■ PROBLEM TO SOLVE ■
Copy out every one of the entries below word for word, with nothing added or changed.

■ DATASET RECORDS ■
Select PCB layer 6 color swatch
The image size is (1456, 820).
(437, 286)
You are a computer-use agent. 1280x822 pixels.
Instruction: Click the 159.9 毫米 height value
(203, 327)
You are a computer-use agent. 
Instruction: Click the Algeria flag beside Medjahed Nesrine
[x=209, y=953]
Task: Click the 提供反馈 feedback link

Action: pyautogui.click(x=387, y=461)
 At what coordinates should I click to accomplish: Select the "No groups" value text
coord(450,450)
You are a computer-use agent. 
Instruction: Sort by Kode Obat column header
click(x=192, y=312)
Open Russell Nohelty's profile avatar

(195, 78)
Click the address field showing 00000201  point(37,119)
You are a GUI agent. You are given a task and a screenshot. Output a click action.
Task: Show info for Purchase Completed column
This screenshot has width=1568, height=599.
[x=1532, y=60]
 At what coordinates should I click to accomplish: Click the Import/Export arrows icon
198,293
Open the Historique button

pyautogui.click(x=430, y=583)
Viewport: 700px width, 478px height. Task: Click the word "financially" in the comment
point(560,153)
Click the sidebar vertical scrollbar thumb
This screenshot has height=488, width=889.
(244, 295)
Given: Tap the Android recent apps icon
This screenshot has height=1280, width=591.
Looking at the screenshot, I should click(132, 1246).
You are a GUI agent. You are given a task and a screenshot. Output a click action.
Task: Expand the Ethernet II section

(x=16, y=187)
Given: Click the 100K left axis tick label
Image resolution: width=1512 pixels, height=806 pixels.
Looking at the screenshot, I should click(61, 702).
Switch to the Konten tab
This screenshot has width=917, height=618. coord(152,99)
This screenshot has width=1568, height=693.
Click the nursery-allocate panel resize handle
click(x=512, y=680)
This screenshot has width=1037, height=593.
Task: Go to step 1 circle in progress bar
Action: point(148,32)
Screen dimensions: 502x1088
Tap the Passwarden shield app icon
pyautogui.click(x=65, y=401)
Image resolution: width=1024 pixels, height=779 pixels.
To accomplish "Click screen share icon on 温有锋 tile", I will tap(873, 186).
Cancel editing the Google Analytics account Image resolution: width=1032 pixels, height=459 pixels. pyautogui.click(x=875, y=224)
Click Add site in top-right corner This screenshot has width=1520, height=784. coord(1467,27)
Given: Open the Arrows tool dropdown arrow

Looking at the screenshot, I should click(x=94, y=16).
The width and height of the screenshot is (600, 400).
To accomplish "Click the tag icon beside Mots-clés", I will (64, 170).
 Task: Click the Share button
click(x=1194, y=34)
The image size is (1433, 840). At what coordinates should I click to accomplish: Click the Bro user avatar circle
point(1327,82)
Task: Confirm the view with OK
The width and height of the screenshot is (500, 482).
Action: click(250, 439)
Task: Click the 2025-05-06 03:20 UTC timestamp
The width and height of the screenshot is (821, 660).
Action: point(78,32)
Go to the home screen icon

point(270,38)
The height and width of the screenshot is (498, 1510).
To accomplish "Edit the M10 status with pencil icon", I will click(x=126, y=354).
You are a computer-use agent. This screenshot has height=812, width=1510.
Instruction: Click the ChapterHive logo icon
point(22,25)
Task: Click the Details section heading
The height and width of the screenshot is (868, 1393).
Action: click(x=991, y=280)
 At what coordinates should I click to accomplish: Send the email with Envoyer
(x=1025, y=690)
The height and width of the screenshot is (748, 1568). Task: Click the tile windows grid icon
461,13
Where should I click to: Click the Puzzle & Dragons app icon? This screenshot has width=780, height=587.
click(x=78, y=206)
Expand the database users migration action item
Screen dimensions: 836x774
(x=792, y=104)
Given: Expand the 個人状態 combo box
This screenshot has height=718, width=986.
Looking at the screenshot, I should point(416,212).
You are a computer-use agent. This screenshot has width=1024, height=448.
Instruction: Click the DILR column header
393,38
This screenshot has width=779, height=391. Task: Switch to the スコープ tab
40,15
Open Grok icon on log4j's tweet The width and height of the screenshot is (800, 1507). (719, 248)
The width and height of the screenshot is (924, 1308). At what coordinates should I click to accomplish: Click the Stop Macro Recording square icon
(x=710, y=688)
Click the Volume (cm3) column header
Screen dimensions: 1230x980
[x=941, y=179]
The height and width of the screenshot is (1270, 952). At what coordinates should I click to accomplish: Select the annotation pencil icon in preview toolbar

■ REPLY TO THE TASK ■
Select PCB layer 6 color swatch
The image size is (1456, 820).
(437, 286)
You are a computer-use agent. 1280x822 pixels.
Instruction: Click the 159.9 毫米 height value
(203, 327)
You are a computer-use agent. 
Instruction: Click the Algeria flag beside Medjahed Nesrine
[x=209, y=953]
Task: Click the 提供反馈 feedback link

Action: pyautogui.click(x=387, y=461)
 At what coordinates should I click to accomplish: Select the "No groups" value text
coord(450,450)
You are a computer-use agent. 
Instruction: Sort by Kode Obat column header
click(x=192, y=312)
Open Russell Nohelty's profile avatar

(195, 78)
Click the address field showing 00000201  point(37,119)
You are a GUI agent. You are given a task and a screenshot. Output a click action.
Task: Show info for Purchase Completed column
This screenshot has width=1568, height=599.
[x=1532, y=60]
 At what coordinates should I click to accomplish: Click the Import/Export arrows icon
198,293
Open the Historique button

pyautogui.click(x=430, y=583)
Viewport: 700px width, 478px height. Task: Click the word "financially" in the comment
point(560,153)
Click the sidebar vertical scrollbar thumb
This screenshot has height=488, width=889.
(244, 295)
Given: Tap the Android recent apps icon
This screenshot has height=1280, width=591.
Looking at the screenshot, I should click(132, 1246).
You are a GUI agent. You are given a task and a screenshot. Output a click action.
Task: Expand the Ethernet II section

(x=16, y=187)
Given: Click the 100K left axis tick label
Image resolution: width=1512 pixels, height=806 pixels.
Looking at the screenshot, I should click(61, 702).
Switch to the Konten tab
This screenshot has width=917, height=618. coord(152,99)
This screenshot has width=1568, height=693.
Click the nursery-allocate panel resize handle
click(x=512, y=680)
This screenshot has width=1037, height=593.
Task: Go to step 1 circle in progress bar
Action: point(148,32)
Screen dimensions: 502x1088
Tap the Passwarden shield app icon
pyautogui.click(x=65, y=401)
Image resolution: width=1024 pixels, height=779 pixels.
To accomplish "Click screen share icon on 温有锋 tile", I will tap(873, 186).
Cancel editing the Google Analytics account Image resolution: width=1032 pixels, height=459 pixels. pyautogui.click(x=875, y=224)
Click Add site in top-right corner This screenshot has width=1520, height=784. coord(1467,27)
Given: Open the Arrows tool dropdown arrow

Looking at the screenshot, I should click(x=94, y=16).
The width and height of the screenshot is (600, 400).
To accomplish "Click the tag icon beside Mots-clés", I will (64, 170).
 Task: Click the Share button
click(x=1194, y=34)
The image size is (1433, 840). At what coordinates should I click to accomplish: Click the Bro user avatar circle
point(1327,82)
Task: Confirm the view with OK
The width and height of the screenshot is (500, 482).
Action: click(250, 439)
Task: Click the 2025-05-06 03:20 UTC timestamp
The width and height of the screenshot is (821, 660).
Action: point(78,32)
Go to the home screen icon

point(270,38)
The height and width of the screenshot is (498, 1510).
To accomplish "Edit the M10 status with pencil icon", I will click(x=126, y=354).
You are a computer-use agent. This screenshot has height=812, width=1510.
Instruction: Click the ChapterHive logo icon
point(22,25)
Task: Click the Details section heading
The height and width of the screenshot is (868, 1393).
Action: click(x=991, y=280)
 At what coordinates should I click to accomplish: Send the email with Envoyer
(x=1025, y=690)
The height and width of the screenshot is (748, 1568). Task: Click the tile windows grid icon
461,13
Where should I click to: Click the Puzzle & Dragons app icon? This screenshot has width=780, height=587.
click(x=78, y=206)
Expand the database users migration action item
Screen dimensions: 836x774
(x=792, y=104)
Given: Expand the 個人状態 combo box
This screenshot has height=718, width=986.
Looking at the screenshot, I should point(416,212).
You are a computer-use agent. This screenshot has width=1024, height=448.
Instruction: Click the DILR column header
393,38
This screenshot has width=779, height=391. Task: Switch to the スコープ tab
40,15
Open Grok icon on log4j's tweet The width and height of the screenshot is (800, 1507). (719, 248)
The width and height of the screenshot is (924, 1308). At what coordinates should I click to accomplish: Click the Stop Macro Recording square icon
(x=710, y=688)
Click the Volume (cm3) column header
Screen dimensions: 1230x980
[x=941, y=179]
The height and width of the screenshot is (1270, 952). At what coordinates should I click to accomplish: Select the annotation pencil icon in preview toolbar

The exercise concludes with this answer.